(LISTED ENTRIES)

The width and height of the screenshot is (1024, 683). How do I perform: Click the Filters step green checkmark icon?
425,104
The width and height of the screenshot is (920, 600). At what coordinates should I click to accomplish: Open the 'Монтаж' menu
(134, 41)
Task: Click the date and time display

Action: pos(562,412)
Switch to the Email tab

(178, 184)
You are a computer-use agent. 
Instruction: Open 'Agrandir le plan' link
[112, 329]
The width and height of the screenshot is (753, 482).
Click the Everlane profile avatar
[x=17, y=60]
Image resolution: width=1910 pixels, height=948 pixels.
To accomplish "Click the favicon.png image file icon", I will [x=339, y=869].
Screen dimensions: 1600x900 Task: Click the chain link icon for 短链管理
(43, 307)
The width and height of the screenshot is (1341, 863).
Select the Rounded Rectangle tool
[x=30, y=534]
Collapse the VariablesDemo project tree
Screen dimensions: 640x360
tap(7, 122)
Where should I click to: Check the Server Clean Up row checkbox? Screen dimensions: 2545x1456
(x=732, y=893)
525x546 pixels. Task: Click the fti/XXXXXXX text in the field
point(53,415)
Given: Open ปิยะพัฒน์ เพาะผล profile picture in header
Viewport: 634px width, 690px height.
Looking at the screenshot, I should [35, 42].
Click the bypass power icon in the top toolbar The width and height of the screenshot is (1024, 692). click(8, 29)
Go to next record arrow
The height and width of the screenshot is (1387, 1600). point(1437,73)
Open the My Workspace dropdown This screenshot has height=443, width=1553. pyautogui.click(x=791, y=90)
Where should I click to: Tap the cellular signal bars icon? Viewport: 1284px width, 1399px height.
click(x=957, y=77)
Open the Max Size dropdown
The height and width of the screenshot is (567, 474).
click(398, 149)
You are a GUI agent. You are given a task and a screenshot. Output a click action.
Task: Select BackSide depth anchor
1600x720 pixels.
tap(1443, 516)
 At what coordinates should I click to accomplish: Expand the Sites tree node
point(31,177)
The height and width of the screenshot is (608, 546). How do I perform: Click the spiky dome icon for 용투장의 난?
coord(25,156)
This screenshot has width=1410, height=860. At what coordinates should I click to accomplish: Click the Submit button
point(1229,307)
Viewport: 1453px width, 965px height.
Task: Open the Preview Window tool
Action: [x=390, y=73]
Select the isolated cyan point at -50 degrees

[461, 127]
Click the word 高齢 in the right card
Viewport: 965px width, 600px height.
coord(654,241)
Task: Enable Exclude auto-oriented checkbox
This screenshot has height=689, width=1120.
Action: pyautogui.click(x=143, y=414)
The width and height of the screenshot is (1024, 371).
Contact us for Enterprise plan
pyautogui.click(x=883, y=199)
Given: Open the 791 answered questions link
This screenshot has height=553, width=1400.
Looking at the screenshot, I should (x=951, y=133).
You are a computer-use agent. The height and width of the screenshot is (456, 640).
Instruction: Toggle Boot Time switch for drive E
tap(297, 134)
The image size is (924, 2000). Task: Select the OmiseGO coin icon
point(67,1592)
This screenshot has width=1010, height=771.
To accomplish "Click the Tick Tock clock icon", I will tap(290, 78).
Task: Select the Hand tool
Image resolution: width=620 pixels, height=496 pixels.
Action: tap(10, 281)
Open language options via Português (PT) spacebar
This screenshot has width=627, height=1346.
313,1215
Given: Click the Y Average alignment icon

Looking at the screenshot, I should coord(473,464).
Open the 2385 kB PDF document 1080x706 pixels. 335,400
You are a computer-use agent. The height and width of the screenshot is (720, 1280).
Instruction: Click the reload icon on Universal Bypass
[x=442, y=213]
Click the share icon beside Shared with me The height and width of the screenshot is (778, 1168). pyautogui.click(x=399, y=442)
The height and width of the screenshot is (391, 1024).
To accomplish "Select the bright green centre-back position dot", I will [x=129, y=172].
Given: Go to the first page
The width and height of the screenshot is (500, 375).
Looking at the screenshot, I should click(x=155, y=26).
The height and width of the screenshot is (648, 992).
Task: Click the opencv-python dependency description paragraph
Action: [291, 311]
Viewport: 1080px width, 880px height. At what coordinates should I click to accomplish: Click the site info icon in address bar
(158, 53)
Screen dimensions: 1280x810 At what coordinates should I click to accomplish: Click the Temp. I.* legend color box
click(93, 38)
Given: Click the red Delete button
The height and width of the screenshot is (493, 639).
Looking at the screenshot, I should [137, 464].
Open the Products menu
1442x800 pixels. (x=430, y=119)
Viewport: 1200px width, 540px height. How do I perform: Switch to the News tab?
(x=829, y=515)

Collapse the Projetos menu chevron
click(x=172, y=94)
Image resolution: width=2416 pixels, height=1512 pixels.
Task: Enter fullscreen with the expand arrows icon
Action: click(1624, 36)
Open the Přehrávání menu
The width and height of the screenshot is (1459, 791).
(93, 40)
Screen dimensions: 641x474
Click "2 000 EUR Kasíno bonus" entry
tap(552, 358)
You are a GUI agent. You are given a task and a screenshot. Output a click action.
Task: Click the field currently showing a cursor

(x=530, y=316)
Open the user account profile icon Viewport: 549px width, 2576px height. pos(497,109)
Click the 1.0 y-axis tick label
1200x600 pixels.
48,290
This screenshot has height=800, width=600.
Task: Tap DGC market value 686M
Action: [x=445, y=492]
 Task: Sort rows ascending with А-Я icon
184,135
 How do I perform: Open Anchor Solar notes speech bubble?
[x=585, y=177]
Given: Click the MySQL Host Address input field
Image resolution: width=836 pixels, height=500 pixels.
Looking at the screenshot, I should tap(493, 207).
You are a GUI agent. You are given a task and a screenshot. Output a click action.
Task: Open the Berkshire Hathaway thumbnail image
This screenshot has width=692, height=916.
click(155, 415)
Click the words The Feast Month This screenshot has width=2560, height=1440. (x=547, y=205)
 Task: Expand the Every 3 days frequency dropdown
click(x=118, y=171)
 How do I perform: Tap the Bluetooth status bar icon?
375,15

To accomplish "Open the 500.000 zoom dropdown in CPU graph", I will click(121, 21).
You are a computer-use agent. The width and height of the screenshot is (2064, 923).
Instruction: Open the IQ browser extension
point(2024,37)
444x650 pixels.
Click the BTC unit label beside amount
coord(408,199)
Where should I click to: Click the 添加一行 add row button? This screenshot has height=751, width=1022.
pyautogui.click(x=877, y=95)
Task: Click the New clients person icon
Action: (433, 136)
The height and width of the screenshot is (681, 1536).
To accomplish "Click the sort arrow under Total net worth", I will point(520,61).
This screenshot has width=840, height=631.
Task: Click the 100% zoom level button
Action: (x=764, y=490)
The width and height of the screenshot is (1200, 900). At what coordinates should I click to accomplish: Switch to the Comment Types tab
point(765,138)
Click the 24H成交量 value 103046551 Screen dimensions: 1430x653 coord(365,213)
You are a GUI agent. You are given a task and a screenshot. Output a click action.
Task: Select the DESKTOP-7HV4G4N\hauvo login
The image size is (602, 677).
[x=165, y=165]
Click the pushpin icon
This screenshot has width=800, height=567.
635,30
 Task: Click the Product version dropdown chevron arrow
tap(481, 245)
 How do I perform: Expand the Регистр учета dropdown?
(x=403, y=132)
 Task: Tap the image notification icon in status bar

(End LISTED ENTRIES)

* TASK DIRECTIONS *
Transcribe the records in full, keeping every character as it is.

* COMPLETED EXERCISE *
The width and height of the screenshot is (1024, 683). How do I perform: Click the Filters step green checkmark icon?
425,104
The width and height of the screenshot is (920, 600). At what coordinates should I click to accomplish: Open the 'Монтаж' menu
(134, 41)
Task: Click the date and time display

Action: pos(562,412)
Switch to the Email tab

(178, 184)
You are a computer-use agent. 
Instruction: Open 'Agrandir le plan' link
[112, 329]
The width and height of the screenshot is (753, 482).
Click the Everlane profile avatar
[x=17, y=60]
Image resolution: width=1910 pixels, height=948 pixels.
To accomplish "Click the favicon.png image file icon", I will [x=339, y=869].
Screen dimensions: 1600x900 Task: Click the chain link icon for 短链管理
(43, 307)
The width and height of the screenshot is (1341, 863).
Select the Rounded Rectangle tool
[x=30, y=534]
Collapse the VariablesDemo project tree
Screen dimensions: 640x360
tap(7, 122)
Where should I click to: Check the Server Clean Up row checkbox? Screen dimensions: 2545x1456
(x=732, y=893)
525x546 pixels. Task: Click the fti/XXXXXXX text in the field
point(53,415)
Given: Open ปิยะพัฒน์ เพาะผล profile picture in header
Viewport: 634px width, 690px height.
Looking at the screenshot, I should [35, 42].
Click the bypass power icon in the top toolbar The width and height of the screenshot is (1024, 692). click(8, 29)
Go to next record arrow
The height and width of the screenshot is (1387, 1600). point(1437,73)
Open the My Workspace dropdown This screenshot has height=443, width=1553. pyautogui.click(x=791, y=90)
Where should I click to: Tap the cellular signal bars icon? Viewport: 1284px width, 1399px height.
click(x=957, y=77)
Open the Max Size dropdown
The height and width of the screenshot is (567, 474).
click(398, 149)
You are a GUI agent. You are given a task and a screenshot. Output a click action.
Task: Select BackSide depth anchor
1600x720 pixels.
tap(1443, 516)
 At what coordinates should I click to accomplish: Expand the Sites tree node
point(31,177)
The height and width of the screenshot is (608, 546). How do I perform: Click the spiky dome icon for 용투장의 난?
coord(25,156)
This screenshot has width=1410, height=860. At what coordinates should I click to accomplish: Click the Submit button
point(1229,307)
Viewport: 1453px width, 965px height.
Task: Open the Preview Window tool
Action: [x=390, y=73]
Select the isolated cyan point at -50 degrees

[461, 127]
Click the word 高齢 in the right card
Viewport: 965px width, 600px height.
coord(654,241)
Task: Enable Exclude auto-oriented checkbox
This screenshot has height=689, width=1120.
Action: pyautogui.click(x=143, y=414)
The width and height of the screenshot is (1024, 371).
Contact us for Enterprise plan
pyautogui.click(x=883, y=199)
Given: Open the 791 answered questions link
This screenshot has height=553, width=1400.
Looking at the screenshot, I should (x=951, y=133).
You are a computer-use agent. The height and width of the screenshot is (456, 640).
Instruction: Toggle Boot Time switch for drive E
tap(297, 134)
The image size is (924, 2000). Task: Select the OmiseGO coin icon
point(67,1592)
This screenshot has width=1010, height=771.
To accomplish "Click the Tick Tock clock icon", I will tap(290, 78).
Task: Select the Hand tool
Image resolution: width=620 pixels, height=496 pixels.
Action: tap(10, 281)
Open language options via Português (PT) spacebar
This screenshot has width=627, height=1346.
313,1215
Given: Click the Y Average alignment icon

Looking at the screenshot, I should coord(473,464).
Open the 2385 kB PDF document 1080x706 pixels. 335,400
You are a computer-use agent. The height and width of the screenshot is (720, 1280).
Instruction: Click the reload icon on Universal Bypass
[x=442, y=213]
Click the share icon beside Shared with me The height and width of the screenshot is (778, 1168). pyautogui.click(x=399, y=442)
The height and width of the screenshot is (391, 1024).
To accomplish "Select the bright green centre-back position dot", I will [x=129, y=172].
Given: Go to the first page
The width and height of the screenshot is (500, 375).
Looking at the screenshot, I should click(x=155, y=26).
The height and width of the screenshot is (648, 992).
Task: Click the opencv-python dependency description paragraph
Action: [291, 311]
Viewport: 1080px width, 880px height. At what coordinates should I click to accomplish: Click the site info icon in address bar
(158, 53)
Screen dimensions: 1280x810 At what coordinates should I click to accomplish: Click the Temp. I.* legend color box
click(93, 38)
Given: Click the red Delete button
The height and width of the screenshot is (493, 639).
Looking at the screenshot, I should [137, 464].
Open the Products menu
1442x800 pixels. (x=430, y=119)
Viewport: 1200px width, 540px height. How do I perform: Switch to the News tab?
(x=829, y=515)

Collapse the Projetos menu chevron
click(x=172, y=94)
Image resolution: width=2416 pixels, height=1512 pixels.
Task: Enter fullscreen with the expand arrows icon
Action: click(1624, 36)
Open the Přehrávání menu
The width and height of the screenshot is (1459, 791).
(93, 40)
Screen dimensions: 641x474
Click "2 000 EUR Kasíno bonus" entry
tap(552, 358)
You are a GUI agent. You are given a task and a screenshot. Output a click action.
Task: Click the field currently showing a cursor

(x=530, y=316)
Open the user account profile icon Viewport: 549px width, 2576px height. pos(497,109)
Click the 1.0 y-axis tick label
1200x600 pixels.
48,290
This screenshot has height=800, width=600.
Task: Tap DGC market value 686M
Action: [x=445, y=492]
 Task: Sort rows ascending with А-Я icon
184,135
 How do I perform: Open Anchor Solar notes speech bubble?
[x=585, y=177]
Given: Click the MySQL Host Address input field
Image resolution: width=836 pixels, height=500 pixels.
Looking at the screenshot, I should tap(493, 207).
You are a GUI agent. You are given a task and a screenshot. Output a click action.
Task: Open the Berkshire Hathaway thumbnail image
This screenshot has width=692, height=916.
click(155, 415)
Click the words The Feast Month This screenshot has width=2560, height=1440. (x=547, y=205)
 Task: Expand the Every 3 days frequency dropdown
click(x=118, y=171)
 How do I perform: Tap the Bluetooth status bar icon?
375,15

To accomplish "Open the 500.000 zoom dropdown in CPU graph", I will click(121, 21).
You are a computer-use agent. The width and height of the screenshot is (2064, 923).
Instruction: Open the IQ browser extension
point(2024,37)
444x650 pixels.
Click the BTC unit label beside amount
coord(408,199)
Where should I click to: Click the 添加一行 add row button? This screenshot has height=751, width=1022.
pyautogui.click(x=877, y=95)
Task: Click the New clients person icon
Action: (433, 136)
The height and width of the screenshot is (681, 1536).
To accomplish "Click the sort arrow under Total net worth", I will point(520,61).
This screenshot has width=840, height=631.
Task: Click the 100% zoom level button
Action: (x=764, y=490)
The width and height of the screenshot is (1200, 900). At what coordinates should I click to accomplish: Switch to the Comment Types tab
point(765,138)
Click the 24H成交量 value 103046551 Screen dimensions: 1430x653 coord(365,213)
You are a GUI agent. You are given a task and a screenshot. Output a click action.
Task: Select the DESKTOP-7HV4G4N\hauvo login
The image size is (602, 677).
[x=165, y=165]
Click the pushpin icon
This screenshot has width=800, height=567.
635,30
 Task: Click the Product version dropdown chevron arrow
tap(481, 245)
 How do I perform: Expand the Регистр учета dropdown?
(x=403, y=132)
 Task: Tap the image notification icon in status bar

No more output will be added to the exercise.